- Church: Roman Catholic Church
- See: Diocese of Ende
- In office: 1968–96
- Predecessor: Gabriel Wilhelmus Manek
- Successor: Longinus Da Cunha
- Previous post: Priest

Orders
- Ordination: 28 August 1949

Personal details
- Born: 10 May 1919 Bilas, Indonesia
- Died: 29 November 2011 (aged 92)

= Donatus Djagom =

Donatus Djagom (10 May 1919 – 29 November 2011) was an Indonesian Bishop of the Roman Catholic Church.

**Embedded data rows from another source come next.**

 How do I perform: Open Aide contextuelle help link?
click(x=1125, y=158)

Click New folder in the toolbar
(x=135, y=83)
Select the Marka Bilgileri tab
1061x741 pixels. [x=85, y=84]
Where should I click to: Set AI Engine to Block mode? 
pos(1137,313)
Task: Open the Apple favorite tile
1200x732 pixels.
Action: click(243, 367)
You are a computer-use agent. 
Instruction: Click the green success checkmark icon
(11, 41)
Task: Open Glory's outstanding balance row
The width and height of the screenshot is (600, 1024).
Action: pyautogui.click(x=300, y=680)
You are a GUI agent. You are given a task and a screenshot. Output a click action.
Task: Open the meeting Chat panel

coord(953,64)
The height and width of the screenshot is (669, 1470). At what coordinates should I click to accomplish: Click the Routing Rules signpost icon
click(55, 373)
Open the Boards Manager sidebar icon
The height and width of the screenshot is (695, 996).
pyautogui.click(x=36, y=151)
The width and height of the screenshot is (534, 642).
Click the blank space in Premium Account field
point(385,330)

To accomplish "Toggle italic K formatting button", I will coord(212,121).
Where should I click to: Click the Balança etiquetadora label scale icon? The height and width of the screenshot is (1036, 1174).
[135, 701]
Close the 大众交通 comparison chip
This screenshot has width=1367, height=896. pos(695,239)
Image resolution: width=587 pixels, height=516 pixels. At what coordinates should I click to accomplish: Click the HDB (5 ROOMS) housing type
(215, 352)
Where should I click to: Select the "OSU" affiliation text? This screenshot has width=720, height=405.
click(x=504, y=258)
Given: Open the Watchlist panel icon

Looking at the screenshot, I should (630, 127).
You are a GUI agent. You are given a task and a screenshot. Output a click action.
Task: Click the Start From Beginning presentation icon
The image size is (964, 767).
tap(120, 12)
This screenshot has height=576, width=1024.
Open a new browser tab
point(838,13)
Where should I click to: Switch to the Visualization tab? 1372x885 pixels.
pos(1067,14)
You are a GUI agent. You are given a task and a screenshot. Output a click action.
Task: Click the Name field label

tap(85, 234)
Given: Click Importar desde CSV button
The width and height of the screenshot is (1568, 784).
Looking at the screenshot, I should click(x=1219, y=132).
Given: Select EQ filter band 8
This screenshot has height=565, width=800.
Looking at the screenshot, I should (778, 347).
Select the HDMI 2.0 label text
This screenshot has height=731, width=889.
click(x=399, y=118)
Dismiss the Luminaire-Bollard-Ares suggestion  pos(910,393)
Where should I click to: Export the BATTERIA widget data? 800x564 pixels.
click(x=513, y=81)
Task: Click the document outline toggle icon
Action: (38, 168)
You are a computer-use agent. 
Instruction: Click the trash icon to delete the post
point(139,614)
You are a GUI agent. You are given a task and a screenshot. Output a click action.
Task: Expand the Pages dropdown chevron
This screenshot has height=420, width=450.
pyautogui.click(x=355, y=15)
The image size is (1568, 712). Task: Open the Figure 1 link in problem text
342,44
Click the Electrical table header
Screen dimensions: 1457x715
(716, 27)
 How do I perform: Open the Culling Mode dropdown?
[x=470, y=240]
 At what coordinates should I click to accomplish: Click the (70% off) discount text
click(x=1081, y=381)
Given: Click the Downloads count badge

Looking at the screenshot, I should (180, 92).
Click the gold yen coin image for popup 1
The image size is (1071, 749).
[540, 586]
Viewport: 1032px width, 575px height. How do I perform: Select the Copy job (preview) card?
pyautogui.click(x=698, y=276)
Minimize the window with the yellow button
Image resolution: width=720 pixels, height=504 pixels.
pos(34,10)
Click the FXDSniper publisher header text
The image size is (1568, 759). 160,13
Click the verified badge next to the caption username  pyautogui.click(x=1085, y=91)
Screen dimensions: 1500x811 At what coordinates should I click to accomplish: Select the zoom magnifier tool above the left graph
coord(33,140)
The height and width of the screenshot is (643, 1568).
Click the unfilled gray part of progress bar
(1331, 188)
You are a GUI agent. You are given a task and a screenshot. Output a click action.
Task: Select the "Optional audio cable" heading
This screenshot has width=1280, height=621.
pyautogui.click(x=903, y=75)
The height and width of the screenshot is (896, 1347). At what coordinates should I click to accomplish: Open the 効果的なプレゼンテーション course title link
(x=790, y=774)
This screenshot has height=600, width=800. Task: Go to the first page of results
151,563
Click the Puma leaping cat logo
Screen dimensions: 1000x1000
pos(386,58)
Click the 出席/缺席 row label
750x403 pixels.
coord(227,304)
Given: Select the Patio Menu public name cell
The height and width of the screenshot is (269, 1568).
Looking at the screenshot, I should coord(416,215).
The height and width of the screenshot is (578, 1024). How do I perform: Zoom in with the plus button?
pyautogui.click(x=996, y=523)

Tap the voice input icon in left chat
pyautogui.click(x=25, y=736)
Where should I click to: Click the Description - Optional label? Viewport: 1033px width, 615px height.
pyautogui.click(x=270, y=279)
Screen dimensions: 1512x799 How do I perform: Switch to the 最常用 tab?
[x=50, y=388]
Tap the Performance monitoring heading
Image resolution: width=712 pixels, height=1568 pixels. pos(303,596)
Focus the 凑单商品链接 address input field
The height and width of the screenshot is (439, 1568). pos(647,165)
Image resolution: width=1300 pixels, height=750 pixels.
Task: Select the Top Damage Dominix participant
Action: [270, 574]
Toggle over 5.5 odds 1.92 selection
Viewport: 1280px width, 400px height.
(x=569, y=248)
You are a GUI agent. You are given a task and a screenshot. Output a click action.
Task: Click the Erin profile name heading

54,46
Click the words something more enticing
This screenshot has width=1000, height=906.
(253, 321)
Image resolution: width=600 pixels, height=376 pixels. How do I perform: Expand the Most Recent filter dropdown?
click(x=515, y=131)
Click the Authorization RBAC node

Djagom was born in Bilas, Indonesia and ordained a priest on 28 August 1949 from the religious order of Society of Divine Word. He was appointed bishop of the Roman Catholic Archdiocese of Ende on 19 December 1968 and ordained archbishop on 11 June 1969. Djagom retired on 23 February 1996.

== Background ==
Djagom's minor seminary education began in Mataloko, Flores. After Djagom entered the SVD Novitiate, he continued to study philosophy at the Ledalero Higher Seminary. After World War II, he continued his theological studies at the SVD Higher Seminary in Teteringen, Netherlands. He was ordained a priest Society of the Divine Word on 28 August 1949 in Teteringen, Netherlands. He then continued his English studies at the University of San Carlos, Cebu, Philippines.